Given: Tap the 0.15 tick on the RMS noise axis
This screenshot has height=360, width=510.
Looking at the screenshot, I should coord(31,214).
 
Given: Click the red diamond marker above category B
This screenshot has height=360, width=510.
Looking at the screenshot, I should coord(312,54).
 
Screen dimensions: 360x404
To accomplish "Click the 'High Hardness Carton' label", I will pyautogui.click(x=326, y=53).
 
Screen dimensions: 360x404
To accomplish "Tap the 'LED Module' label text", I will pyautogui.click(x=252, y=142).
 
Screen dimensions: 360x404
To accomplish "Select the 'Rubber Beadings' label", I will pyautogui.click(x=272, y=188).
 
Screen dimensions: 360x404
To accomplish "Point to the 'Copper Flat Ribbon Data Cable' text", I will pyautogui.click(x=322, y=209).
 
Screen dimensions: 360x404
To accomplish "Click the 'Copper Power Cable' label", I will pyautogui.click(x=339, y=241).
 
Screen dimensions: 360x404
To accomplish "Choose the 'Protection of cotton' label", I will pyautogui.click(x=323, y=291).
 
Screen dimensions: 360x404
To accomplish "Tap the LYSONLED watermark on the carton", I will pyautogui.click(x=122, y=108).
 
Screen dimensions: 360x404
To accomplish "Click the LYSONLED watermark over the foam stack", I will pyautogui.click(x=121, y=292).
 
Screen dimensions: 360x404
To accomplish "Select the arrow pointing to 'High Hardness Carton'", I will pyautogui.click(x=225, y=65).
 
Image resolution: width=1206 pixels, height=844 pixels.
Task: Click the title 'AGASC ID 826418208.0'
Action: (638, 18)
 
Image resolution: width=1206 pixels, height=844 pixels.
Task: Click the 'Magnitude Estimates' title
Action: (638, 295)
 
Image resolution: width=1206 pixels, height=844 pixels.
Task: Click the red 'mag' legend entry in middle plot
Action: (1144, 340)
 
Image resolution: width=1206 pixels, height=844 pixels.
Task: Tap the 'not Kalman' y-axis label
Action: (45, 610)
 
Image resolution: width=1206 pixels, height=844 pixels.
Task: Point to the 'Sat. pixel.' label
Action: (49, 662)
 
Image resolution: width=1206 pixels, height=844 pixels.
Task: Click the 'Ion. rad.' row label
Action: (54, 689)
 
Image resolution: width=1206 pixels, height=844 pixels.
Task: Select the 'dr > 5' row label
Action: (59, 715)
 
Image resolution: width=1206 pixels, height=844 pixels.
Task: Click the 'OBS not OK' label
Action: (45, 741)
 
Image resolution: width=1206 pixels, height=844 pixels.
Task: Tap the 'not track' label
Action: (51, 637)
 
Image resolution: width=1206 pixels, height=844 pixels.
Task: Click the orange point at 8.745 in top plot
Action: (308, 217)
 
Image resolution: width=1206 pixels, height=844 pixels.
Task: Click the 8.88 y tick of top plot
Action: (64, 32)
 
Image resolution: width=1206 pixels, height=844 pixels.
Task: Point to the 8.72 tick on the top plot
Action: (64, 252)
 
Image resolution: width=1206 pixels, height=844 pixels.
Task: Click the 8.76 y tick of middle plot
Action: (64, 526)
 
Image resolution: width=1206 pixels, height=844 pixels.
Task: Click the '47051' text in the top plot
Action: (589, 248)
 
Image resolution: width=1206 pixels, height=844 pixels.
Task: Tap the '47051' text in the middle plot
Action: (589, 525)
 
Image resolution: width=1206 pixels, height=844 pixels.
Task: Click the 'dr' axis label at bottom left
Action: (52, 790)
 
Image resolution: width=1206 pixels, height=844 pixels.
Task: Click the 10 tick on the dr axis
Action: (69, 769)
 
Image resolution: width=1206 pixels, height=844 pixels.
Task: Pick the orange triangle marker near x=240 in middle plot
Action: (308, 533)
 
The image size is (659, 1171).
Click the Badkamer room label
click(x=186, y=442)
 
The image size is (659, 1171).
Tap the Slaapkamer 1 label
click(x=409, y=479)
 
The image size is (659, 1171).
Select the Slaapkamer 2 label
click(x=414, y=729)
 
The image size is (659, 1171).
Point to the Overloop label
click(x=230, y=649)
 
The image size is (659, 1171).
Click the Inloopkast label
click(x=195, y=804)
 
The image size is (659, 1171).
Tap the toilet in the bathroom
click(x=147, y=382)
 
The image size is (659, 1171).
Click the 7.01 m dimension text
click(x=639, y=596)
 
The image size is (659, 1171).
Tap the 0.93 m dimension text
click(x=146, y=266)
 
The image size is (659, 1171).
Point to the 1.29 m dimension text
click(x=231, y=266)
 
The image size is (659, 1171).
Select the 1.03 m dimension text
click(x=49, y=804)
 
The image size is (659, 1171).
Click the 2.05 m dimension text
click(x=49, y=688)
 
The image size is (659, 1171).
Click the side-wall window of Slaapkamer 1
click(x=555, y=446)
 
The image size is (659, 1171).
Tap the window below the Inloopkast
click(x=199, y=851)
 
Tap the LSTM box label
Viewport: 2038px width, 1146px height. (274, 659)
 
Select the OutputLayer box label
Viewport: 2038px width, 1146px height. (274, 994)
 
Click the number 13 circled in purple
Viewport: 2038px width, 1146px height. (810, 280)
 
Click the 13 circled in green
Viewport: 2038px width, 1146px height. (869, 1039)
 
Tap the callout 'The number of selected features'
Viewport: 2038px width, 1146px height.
• • •
== WORK TO DO ==
Can you rewrite the lines above as a numbered list, starting at the line holding "Click the number 13 circled in purple" and running through the end of the material, both ends included, with blank lines left out?

== CORRECT RESULT ==
1. Click the number 13 circled in purple
2. Viewport: 2038px width, 1146px height. (810, 280)
3. Click the 13 circled in green
4. Viewport: 2038px width, 1146px height. (869, 1039)
5. Tap the callout 'The number of selected features'
6. Viewport: 2038px width, 1146px height.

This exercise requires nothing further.